HOW TO: Get a newspaper issue or article as a PDF

18.1. HOW TO: Get a newspaper issue or article as a PDF#

You can download PDFs of newspaper and gazette articles, pages, and issues from Trove’s web interface – it’s just a matter of clicking a button. But downloading PDFs using computational methods is not so straightforward. When you click on the buttons in the web interface, you don’t download the PDF from a fixed url. There’s a bit of Javascript code behind the button that asks for for the PDF to be compiled, then alerts the user when it’s ready. To automate the download process, you need to reproduce these steps in your code. This how-to provides an example of how this can be done using Python.

But what about pages?

Newspaper and gazette pages are treated slightly differently to articles and issues. If you know the page identifier, you can construct a url that will download that page as a PDF without any waiting!

import time
from pathlib import Path

import requests
from requests.exceptions import HTTPError
def ping_pdf(ping_url):
    """
    Check to see if a PDF is ready for download.
    If a 200 status code is received, return True.
    """
    ready = False
    try:
        response = requests.get(ping_url, timeout=30)
        response.raise_for_status()
    except HTTPError:
        if response.status_code == 423:
            ready = False
        else:
            raise
    else:
        ready = True
    return ready


def get_pdf_url(id, pdf_type, zoom=4):
    """
    Download the PDF version of an issue.
    These can take a while to generate, so we need to ping the server to see if it's ready before we download.
    """
    pdf_url = None

    base_url = f"https://trove.nla.gov.au/newspaper/rendition/nla.news-{pdf_type}{id}"

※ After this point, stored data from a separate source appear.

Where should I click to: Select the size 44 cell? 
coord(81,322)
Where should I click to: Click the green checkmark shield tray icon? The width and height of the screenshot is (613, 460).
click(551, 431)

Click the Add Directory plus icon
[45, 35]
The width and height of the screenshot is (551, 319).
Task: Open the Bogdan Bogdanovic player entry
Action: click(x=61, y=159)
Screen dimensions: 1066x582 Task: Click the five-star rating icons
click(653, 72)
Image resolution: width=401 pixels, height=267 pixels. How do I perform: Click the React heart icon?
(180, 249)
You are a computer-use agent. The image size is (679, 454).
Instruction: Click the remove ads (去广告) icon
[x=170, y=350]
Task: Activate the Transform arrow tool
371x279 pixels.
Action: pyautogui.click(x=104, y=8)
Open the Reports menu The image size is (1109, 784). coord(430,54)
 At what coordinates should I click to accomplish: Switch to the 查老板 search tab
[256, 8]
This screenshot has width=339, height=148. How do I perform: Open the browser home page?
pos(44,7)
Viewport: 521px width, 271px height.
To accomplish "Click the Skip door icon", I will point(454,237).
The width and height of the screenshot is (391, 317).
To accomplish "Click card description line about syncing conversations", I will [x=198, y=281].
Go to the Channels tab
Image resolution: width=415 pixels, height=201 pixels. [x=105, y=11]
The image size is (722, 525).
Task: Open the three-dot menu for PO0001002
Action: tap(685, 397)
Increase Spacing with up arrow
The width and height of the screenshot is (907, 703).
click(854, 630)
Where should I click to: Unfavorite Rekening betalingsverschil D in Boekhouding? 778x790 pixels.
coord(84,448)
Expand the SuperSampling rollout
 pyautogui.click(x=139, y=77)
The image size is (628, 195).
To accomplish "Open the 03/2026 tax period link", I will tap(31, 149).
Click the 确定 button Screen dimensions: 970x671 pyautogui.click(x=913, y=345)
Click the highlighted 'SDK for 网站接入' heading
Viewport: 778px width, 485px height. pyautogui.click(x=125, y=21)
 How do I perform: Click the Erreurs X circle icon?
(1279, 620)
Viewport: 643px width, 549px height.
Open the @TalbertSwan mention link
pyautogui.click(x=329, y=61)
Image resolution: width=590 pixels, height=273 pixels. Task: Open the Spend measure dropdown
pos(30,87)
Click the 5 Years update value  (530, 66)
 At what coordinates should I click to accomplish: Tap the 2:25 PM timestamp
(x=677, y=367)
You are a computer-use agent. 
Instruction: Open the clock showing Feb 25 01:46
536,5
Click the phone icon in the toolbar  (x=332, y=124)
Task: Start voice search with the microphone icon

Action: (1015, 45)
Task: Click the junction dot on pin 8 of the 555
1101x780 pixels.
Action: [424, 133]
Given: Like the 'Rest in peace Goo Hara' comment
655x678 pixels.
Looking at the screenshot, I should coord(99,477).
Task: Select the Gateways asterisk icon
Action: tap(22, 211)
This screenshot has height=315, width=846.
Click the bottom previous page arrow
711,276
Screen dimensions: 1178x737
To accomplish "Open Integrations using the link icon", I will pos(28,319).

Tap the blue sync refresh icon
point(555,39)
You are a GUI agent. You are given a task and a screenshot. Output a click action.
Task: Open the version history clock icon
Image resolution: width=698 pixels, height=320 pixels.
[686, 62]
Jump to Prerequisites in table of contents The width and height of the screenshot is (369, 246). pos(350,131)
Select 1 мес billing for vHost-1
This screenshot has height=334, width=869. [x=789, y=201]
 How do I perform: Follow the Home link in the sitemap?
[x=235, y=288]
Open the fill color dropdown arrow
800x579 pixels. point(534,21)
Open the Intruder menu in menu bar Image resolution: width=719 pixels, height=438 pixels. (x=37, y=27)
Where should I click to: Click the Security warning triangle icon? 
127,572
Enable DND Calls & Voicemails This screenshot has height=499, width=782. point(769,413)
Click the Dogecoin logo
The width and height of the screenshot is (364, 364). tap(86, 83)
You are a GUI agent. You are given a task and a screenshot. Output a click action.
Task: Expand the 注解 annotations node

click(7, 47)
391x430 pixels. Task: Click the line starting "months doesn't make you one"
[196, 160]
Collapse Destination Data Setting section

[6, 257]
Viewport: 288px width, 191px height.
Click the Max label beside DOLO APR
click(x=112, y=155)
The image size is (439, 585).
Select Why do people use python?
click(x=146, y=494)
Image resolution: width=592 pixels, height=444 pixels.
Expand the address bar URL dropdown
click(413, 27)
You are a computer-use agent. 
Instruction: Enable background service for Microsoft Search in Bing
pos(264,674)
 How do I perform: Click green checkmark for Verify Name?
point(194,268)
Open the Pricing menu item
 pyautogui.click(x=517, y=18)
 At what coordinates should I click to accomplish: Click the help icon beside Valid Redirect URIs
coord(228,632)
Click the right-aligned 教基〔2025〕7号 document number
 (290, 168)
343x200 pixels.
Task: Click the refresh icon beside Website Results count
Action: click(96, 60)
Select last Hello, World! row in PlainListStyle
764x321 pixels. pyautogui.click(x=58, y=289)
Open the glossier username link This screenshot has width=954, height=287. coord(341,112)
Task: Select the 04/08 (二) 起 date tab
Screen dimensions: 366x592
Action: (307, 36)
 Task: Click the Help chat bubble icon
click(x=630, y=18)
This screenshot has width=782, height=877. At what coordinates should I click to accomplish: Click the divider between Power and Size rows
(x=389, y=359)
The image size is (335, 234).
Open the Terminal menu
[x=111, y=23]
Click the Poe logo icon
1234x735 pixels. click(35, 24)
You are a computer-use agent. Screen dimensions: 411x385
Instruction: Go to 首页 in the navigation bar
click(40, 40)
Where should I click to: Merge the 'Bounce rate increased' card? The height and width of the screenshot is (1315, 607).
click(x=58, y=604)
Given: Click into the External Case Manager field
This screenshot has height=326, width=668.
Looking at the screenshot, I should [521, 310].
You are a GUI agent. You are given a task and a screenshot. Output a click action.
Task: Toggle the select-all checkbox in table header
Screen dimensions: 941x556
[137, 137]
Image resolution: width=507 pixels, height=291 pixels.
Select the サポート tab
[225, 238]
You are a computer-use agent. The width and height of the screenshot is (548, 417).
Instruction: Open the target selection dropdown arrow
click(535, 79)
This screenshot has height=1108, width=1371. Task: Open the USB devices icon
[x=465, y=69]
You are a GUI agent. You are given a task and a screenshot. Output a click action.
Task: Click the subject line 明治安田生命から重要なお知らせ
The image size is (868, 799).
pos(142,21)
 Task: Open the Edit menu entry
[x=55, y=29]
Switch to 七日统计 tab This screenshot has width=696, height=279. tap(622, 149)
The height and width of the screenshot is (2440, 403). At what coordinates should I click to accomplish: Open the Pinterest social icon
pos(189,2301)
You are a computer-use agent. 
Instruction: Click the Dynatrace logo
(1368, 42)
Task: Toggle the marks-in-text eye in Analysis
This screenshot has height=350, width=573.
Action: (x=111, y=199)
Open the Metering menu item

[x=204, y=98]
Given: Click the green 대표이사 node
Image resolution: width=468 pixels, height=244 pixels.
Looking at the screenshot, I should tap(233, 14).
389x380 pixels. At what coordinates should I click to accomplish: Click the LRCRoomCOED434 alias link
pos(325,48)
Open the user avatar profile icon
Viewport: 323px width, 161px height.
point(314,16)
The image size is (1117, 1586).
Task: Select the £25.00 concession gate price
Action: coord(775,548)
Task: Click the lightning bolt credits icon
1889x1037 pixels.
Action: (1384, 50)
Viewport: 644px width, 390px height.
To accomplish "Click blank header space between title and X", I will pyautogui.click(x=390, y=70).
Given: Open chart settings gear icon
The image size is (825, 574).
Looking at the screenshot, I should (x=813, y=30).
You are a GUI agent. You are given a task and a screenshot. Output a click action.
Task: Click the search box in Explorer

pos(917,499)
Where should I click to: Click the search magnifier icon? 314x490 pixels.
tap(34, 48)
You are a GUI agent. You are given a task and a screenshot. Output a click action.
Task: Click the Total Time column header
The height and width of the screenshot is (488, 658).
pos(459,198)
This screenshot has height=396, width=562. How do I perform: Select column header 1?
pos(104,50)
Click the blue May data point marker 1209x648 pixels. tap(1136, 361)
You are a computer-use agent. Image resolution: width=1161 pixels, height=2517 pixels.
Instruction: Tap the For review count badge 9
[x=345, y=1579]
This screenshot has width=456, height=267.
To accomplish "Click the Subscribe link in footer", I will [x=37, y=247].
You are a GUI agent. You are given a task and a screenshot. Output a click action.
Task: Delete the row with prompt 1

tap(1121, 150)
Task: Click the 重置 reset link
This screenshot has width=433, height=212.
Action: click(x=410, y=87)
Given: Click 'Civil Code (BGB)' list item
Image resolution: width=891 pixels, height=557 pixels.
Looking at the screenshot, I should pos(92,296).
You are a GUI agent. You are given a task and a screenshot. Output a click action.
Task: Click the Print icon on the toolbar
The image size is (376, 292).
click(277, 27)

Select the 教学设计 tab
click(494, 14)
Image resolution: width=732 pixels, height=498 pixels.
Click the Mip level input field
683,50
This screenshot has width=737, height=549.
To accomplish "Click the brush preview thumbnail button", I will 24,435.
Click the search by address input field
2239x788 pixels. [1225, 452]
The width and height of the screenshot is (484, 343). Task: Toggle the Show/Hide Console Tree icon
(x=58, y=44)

    if pdf_type == "article":
        prep_url = f"{base_url}/level/{zoom}/prep"
        base_url += f".{zoom}"
    else:
        prep_url = f"{base_url}/prep"

    # Ask for the PDF to be created, this returns a plain text hash that we use in later requests
    response = requests.get(prep_url)

    # Get the hash
    prep_id = response.text

    # Url to check if the PDF is ready
    ping_url = f"{base_url}.ping?followup={prep_id}"
    tries = 0
    ready = False

    # Give some time to generate pdf
    time.sleep(2)

    # Are you ready yet?
    while ready is False and tries < 5:
        ready = ping_pdf(ping_url)
        if not ready:
            tries += 1
            time.sleep(2)

            # Download if ready
    if ready:
        pdf_url = f"{base_url}.pdf?followup={prep_id}"
    return pdf_url

Get a PDF of an issue#

# Set issue id -- in practice, this would probably be in a loop, accessing a list of issues
issue_id = "424530"

# Get the PDF url
pdf_url = get_pdf_url(issue_id, "issue")

# Download and save the PDF
response = requests.get(pdf_url)
Path(f"issue-{issue_id}.pdf").write_bytes(response.content)
9258851

Get a PDF of an article#

# Set article id -- in practice, this would probably be in a loop, accessing a list of articles
article_id = "61389505"

# Get the PDF url
pdf_url = get_pdf_url(article_id, "article")

# Download and save the PDF
response = requests.get(pdf_url)
Path(f"article-{article_id}.pdf").write_bytes(response.content)
230961